_EXTRACTED TEXT_.

Expression of the TAC1 Gene Is Increased in DRG Neurones following Activation of MAPK Pathways

Neonate mouse DRG explants were cultured in the presence or absence of the MAPK agonist angiotensin II for 24 h (n = 4). RNA was then extracted from these explants and the levels of TAC1 expression were measured using real-time rtPCR. In this way we were able to demonstrate that levels of the expression of the TAC1 gene were increased significantly in DRG explants exposed to angiotensin II (fig. 3a). These results support the hypothesis of a mechanistic linkage between the activation of MAPK pathways with the expression of the TAC1 gene.

Fig. 3

a rtPCR analysis of the levels of TAC1 mRNA derived from whole cultured DRG explants cultured in the presence of absence of the MAPK agonist angiotensin II (n = 3, * p < 0.05). The y-axis represents TAC1 mRNA abundance relative to GAPDH transcripts. b Luciferase reporter gene assay comparing the ability of different promoter constructs described in figure 2b to support luciferase expression in primary sensory neurones. The y-axis represents firefly luciferase activity adjusted to renilla luciferase activity (n = 3, * p < 0.05). c Fold change in the levels of luciferase expression (normalised against renilla luciferase) following angiotensin II treatment of primary DRG neurones transformed with either the TAC1prom-Luc or the ECR2-TAC1prom-Luc constructs (n = 3, * p < 0.05). d Fold change in the number of cells expressing the LacZ marker gene following treatment of primary DRG neurones transformed with either the TAC1prom-LacZ or the ECR2-TAC1prom-LacZ construct and treated with the MAPK agonist angiotensin II (n = 5, * p < 0.05). e, f Dual luciferase reporter studies carried out on primary sensory neurones following their transfection with the ECR2-TAC1prom-Luc construct and normalised using renilla luciferase demonstrating the effects of the MEK antagonist PD98058 (e) and the p38 antagonist SB202190 (f) on the ability of angiotensin II to influence the activity of the ECR2-TAC1prom-Luc (** p < 0.01; *** p < 0.005).

_SUPPLIED MATERIAL_.
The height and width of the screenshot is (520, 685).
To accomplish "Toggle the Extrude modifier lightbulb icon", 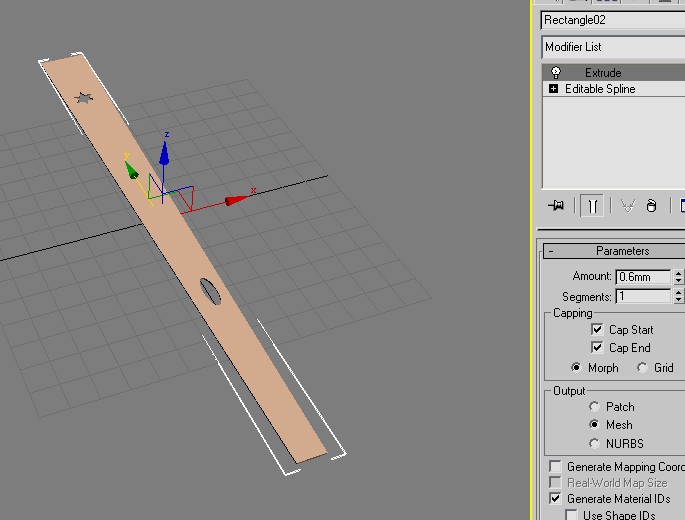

_BRIEF_.
Can you return, word for word, the part of the TAC1 passage that opens with the words containing "Neonate mouse DRG" and closes with "the TAC1 gene."? You won't need the material for this.

_ANSWER SECTION_.
Neonate mouse DRG explants were cultured in the presence or absence of the MAPK agonist angiotensin II for 24 h (n = 4). RNA was then extracted from these explants and the levels of TAC1 expression were measured using real-time rtPCR. In this way we were able to demonstrate that levels of the expression of the TAC1 gene were increased significantly in DRG explants exposed to angiotensin II (fig. 3a). These results support the hypothesis of a mechanistic linkage between the activation of MAPK pathways with the expression of the TAC1 gene.